The voters in Michigan are not only being confronted with a divisive initiative on affirmative action, but as Hans Johnson at In These Times reports, a larger trend -- which the initiative reflects -- toward the takeover of the mainstream Republican Party by its extremist elements:
Overshadowed by Ned Lamont's Aug. 8 primary win for Senate in Connecticut was an ugly ouster the same day of a moderate GOP incumbent congressman from Michigan, Joe Schwarz. In his first term in Congress, Schwarz, a doctor, backed lifting the ban on stem-cell research and raising the minimum wage. But in the low-turnout primary, he narrowly lost to Tim Walberg, a minister who took money from the anti-immigrant Minutemen and had to deny involvement in an episode of antigay vandalism at Schwarz's campaign office. Walberg’s win is the latest by a far-right insurgency in the state. Since 2000, this small group has shoehorned attacks on abortion rights, intolerance against gays, and even racist appeals into the strategy of the state Republican Party.

The power of this insurgency has also become a subplot of the race for governor this fall. Republican candidate Dick DeVos, who vows to rev up the auto industry if he beats incumbent Jennifer Granholm, has drawn fire for five-figure grants given by his wife's foundation to the antigay American Family Association (AFA). The AFA is leading a boycott against Michigan-based Ford Motor Company for including gay and lesbian consumers in its marketing campaigns. In July, the group boasted that its boycott had cut severely into Ford's sales. Last week, the company announced $5.8 billion in third quarter losses.

The allegations of kicking the carmaker and its workers while they're down are dogging DeVos all the more because the millionaire former Amway executive has appeared to welcome their plight. Automakers should "stop crabbing," he once told the Grand Rapids Press. And his wife Betsy, while chair of the state GOP in 2004, famously linked "high wages" among the state's union households to "economic problems." Yes, she actually said that.

Media Mouse has fully detailed DeVos' connections to the American Family Association. What's especially noteworthy here is the prominent role played by AFA's Michigan affiliate, which is run by a former roght-wing political operative from Idaho named Gary Glenn:
The Director of the Michigan affiliate of the American Family Association, Gary Glenn, has received considerable attention in recent years for his attacks on gays and lesbians.
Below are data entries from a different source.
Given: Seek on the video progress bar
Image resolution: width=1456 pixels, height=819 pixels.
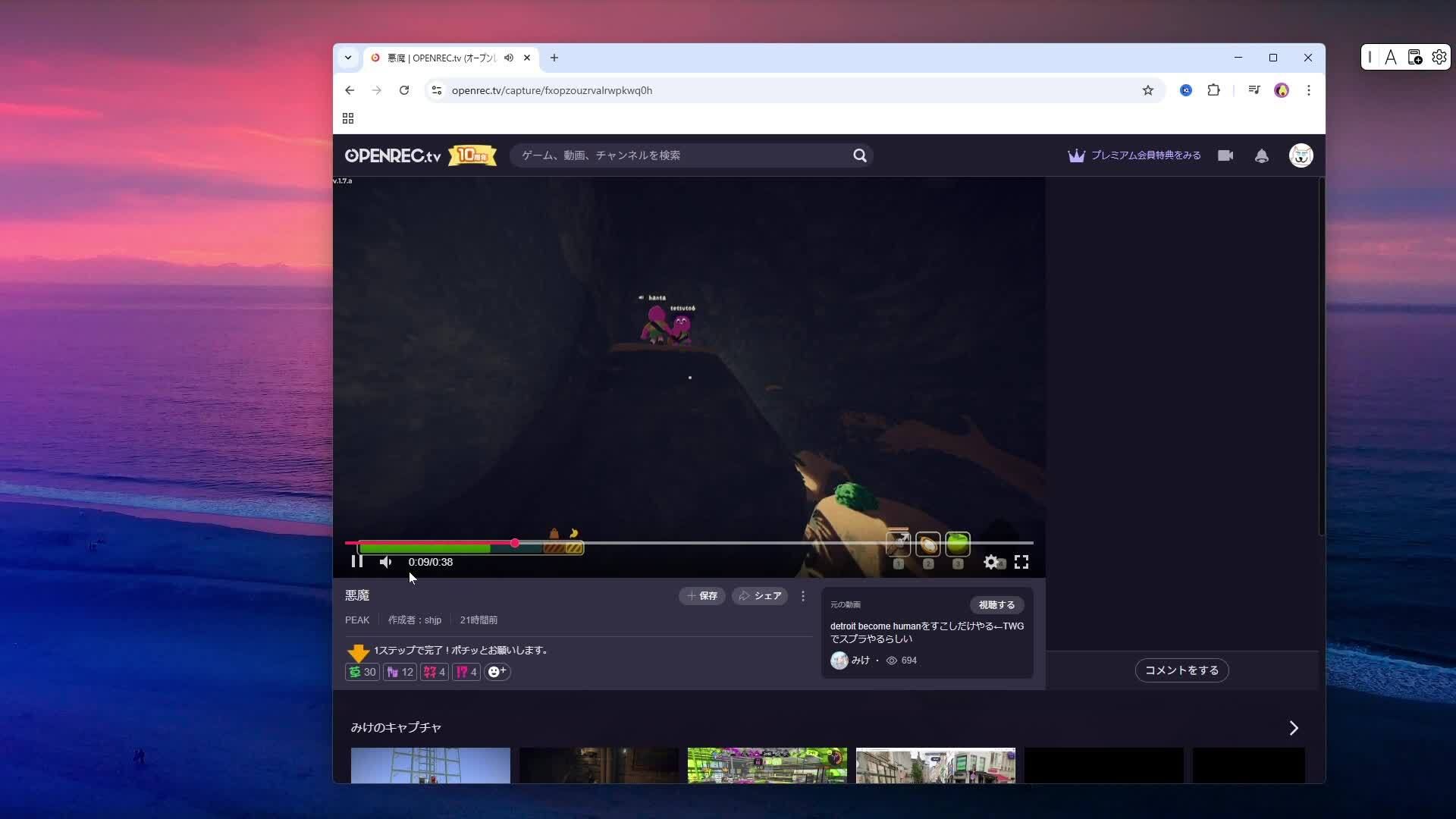Looking at the screenshot, I should tap(758, 543).
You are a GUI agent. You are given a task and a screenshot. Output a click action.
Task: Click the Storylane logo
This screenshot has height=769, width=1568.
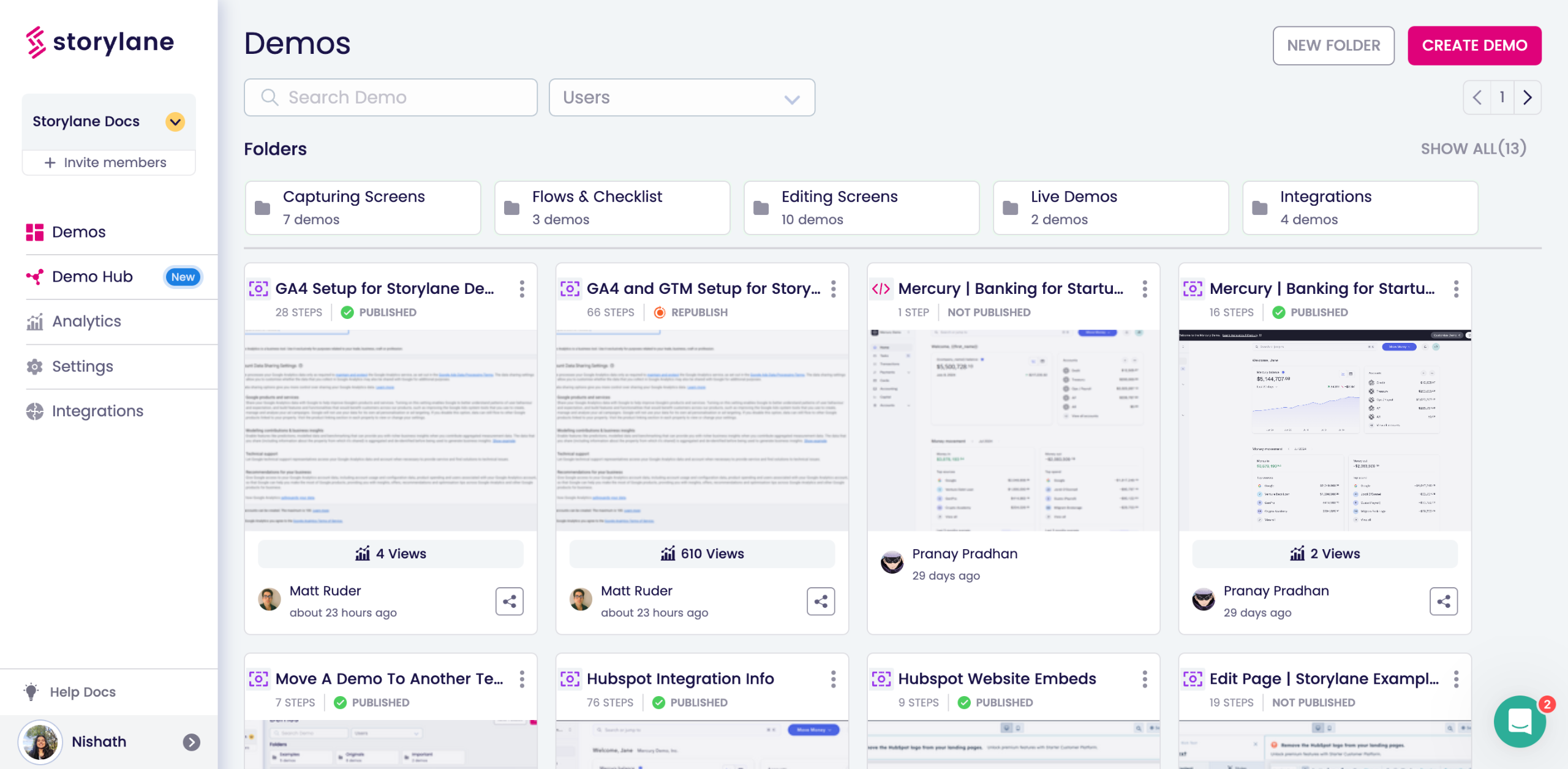[100, 42]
Glenn has opposed anti-discrimination policies of several Michigan cities by asserting that if passed, public bathrooms and showers would become co-ed. After the legislation passed in several towns, Glenn organized petitions to overturn the legislation, asserting that gays and lesbians pose a "public health hazard." He has further criticized homosexuality stating in a 2001 press release that "Under homosexual activists' political agenda, our children would face a future in which traditional marriage and families have been legally devalued, while state government -- despite the severe threat it poses to personal and public health -- not only legally endorses but uses our tax dollars to subsidize deadly homosexual behavior." Glenn also has expressed satisfaction when gay men are arrested having sex in public and further stated that according to his "files," "in almost every case ... public school employees" are involved in such acts. As recently as 2004, Glenn argued that "homosexual activity among men remains the single biggest cause of AIDS infection" despite numerous studies to the contrary. Glenn organized in favor of filters in libraries, arguing that with pornography on the Internet, libraries are "the most dangerous place for a child today."
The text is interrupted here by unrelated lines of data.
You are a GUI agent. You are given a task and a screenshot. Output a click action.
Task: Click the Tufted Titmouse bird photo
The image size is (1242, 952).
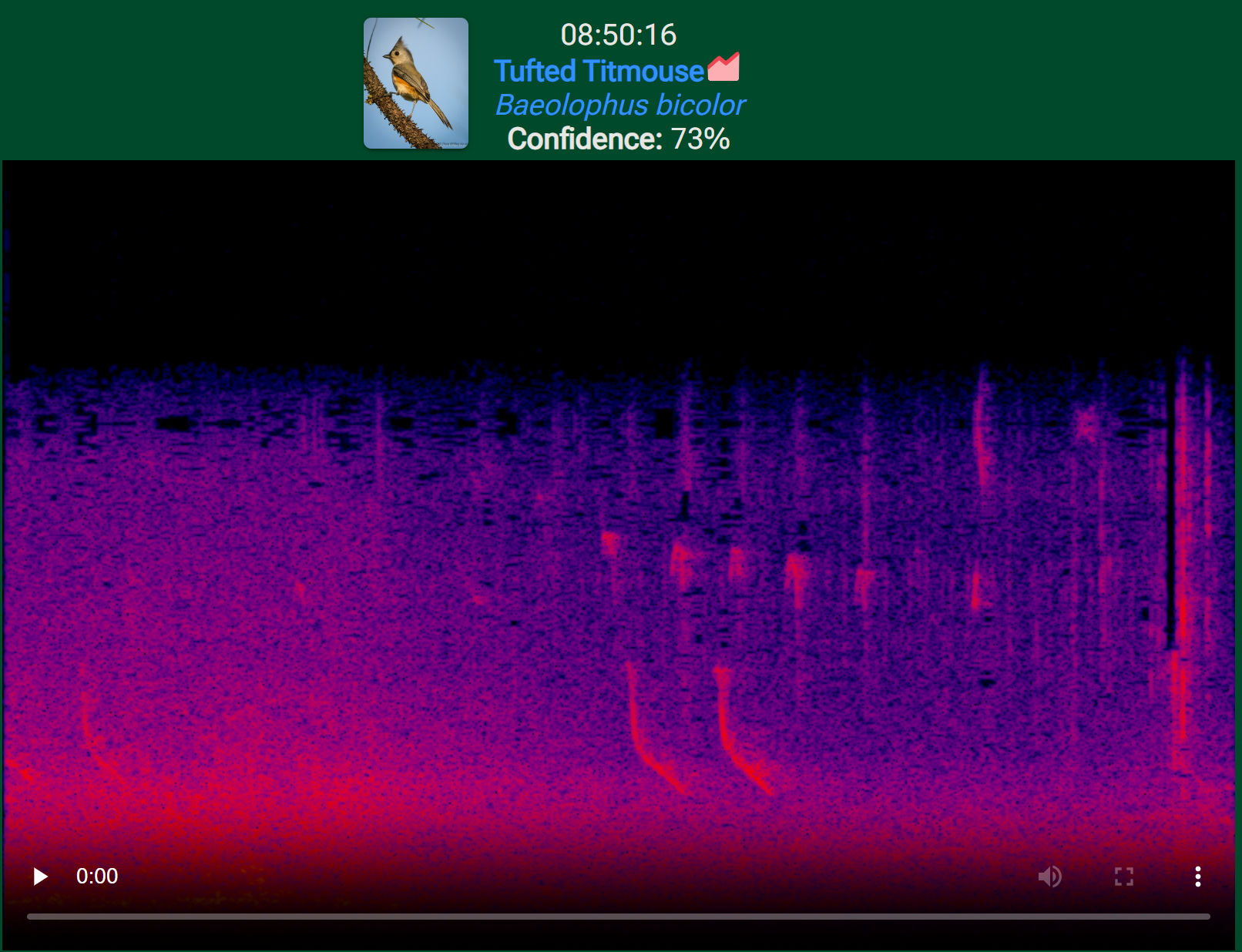(416, 83)
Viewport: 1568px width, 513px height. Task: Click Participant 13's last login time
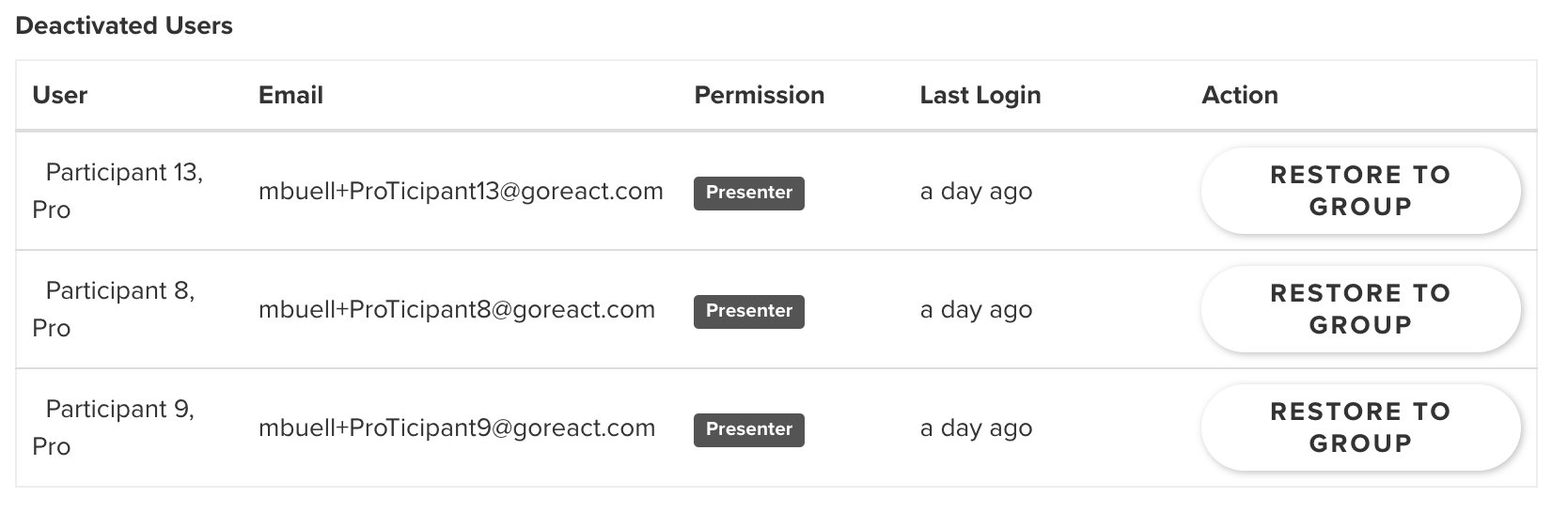[976, 192]
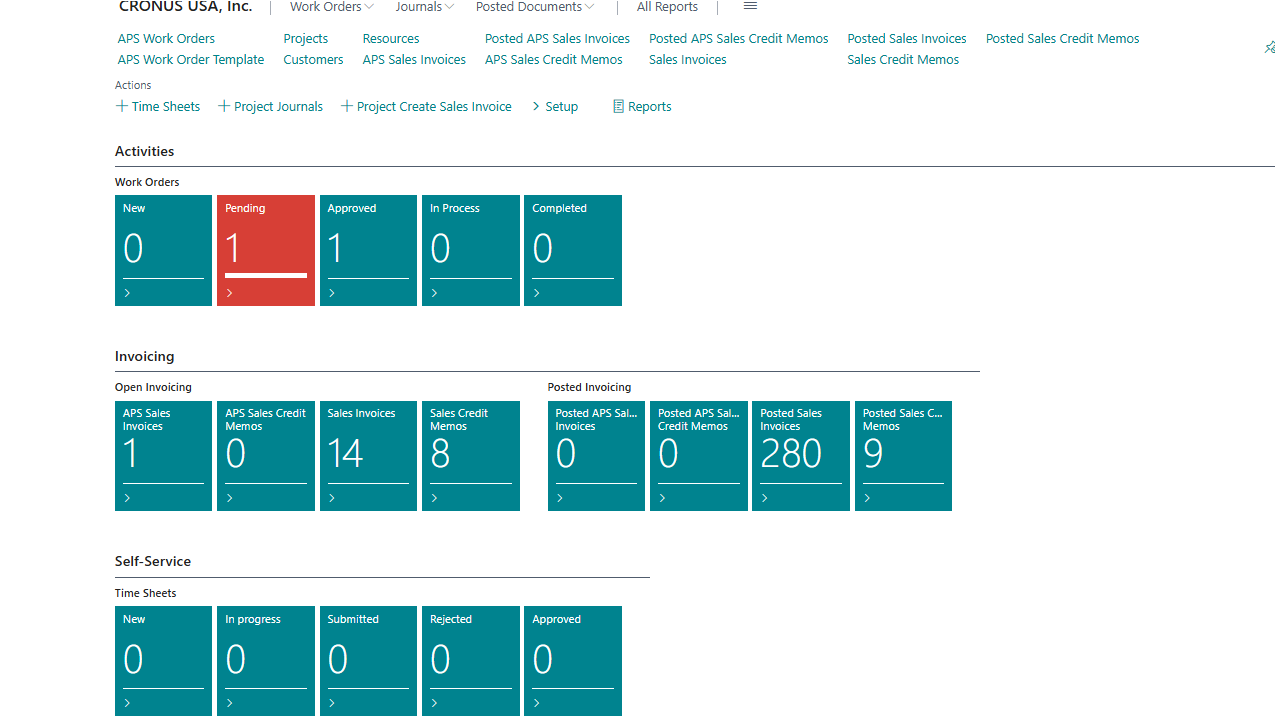
Task: Expand the Work Orders dropdown menu
Action: coord(331,7)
Anyone who covered Idaho politics remembers Glenn well; his legacy in Idaho includes an onerous right-to-work law and a raft of anti-gay measures that floated through the Legislature at various times. He's also, as it happens, one of the driving forces behind the candidacy of the extremist Republican who is running against Larry Grant for the open seat in Idaho's 1st District.
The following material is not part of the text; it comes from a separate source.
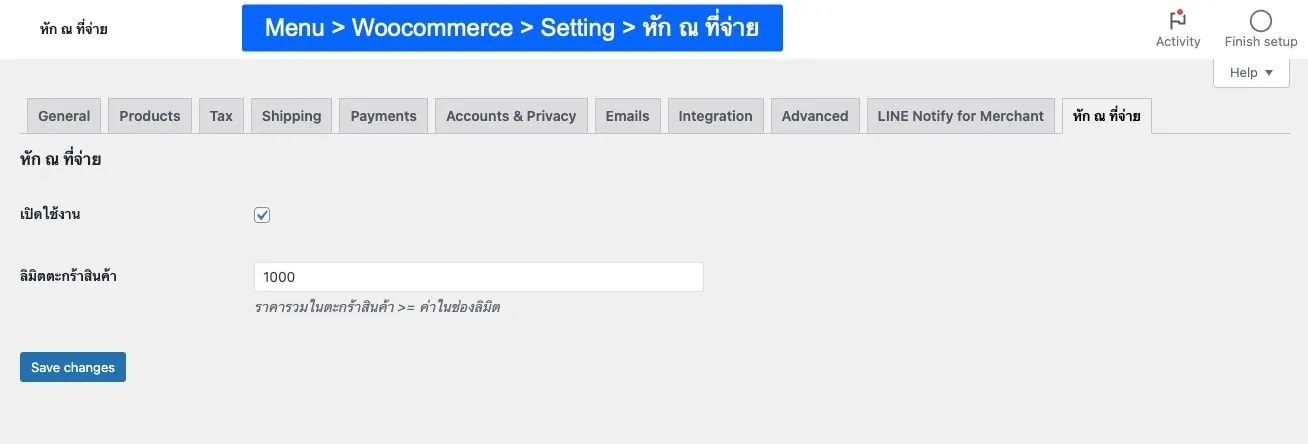Focus the cart limit input field
This screenshot has width=1308, height=444.
(x=478, y=277)
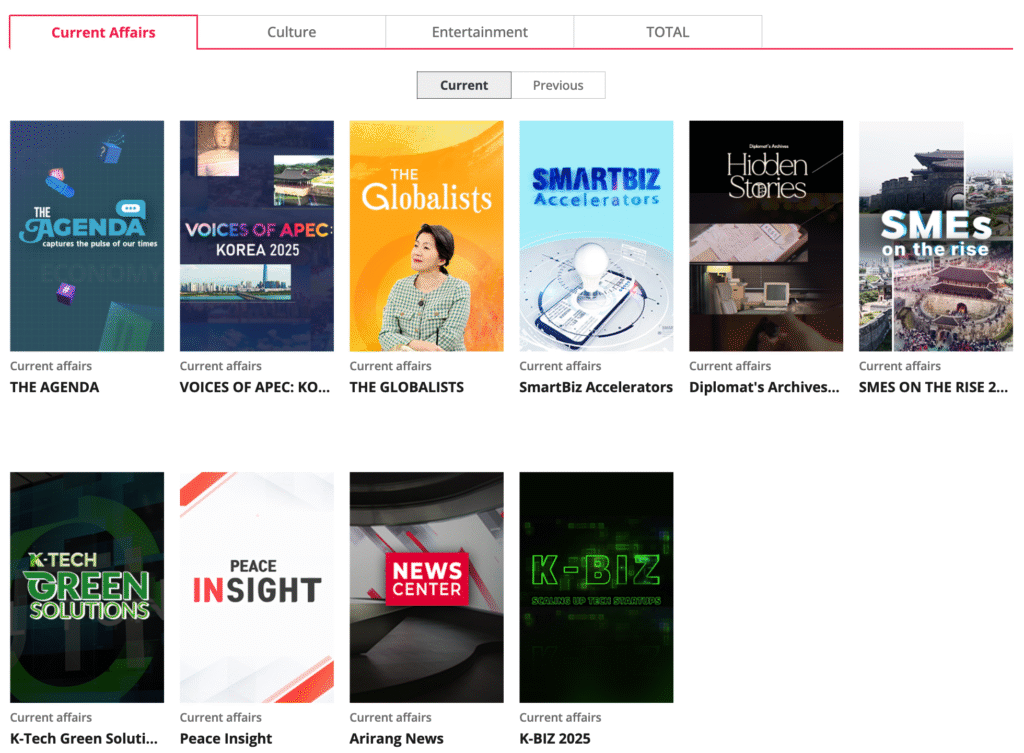Select the Entertainment tab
Since his move to Michigan, it's obvious he has his sights set on bigger game. This includes a front group called the Council for Responsible Government that operates as a political funding "black hole," running smear campaigns on behalf of far-right candidates while ostensibly pushing for term limits.

Glenn and his operations in Michigan are only a symptom of the larger pathology that has infected the Republican Party. Everywhere you look, it's becoming clear that conservative rule in America has done nothing but empower demagogues who believe that ideology can trump policy, and when disaster inevitably results, ideology trumps reality. And increasingly, that ideology is growing hateful and malignant.

Every one of us today has a chance to say something about that. Every one of us can say that we've had enough. We may not be able to vote in Michigan or Connecticut, but our votes are still capable of being part of a greater sea change -- one that is increasingly overdue.

I'm very much looking forward to casting my ballot today.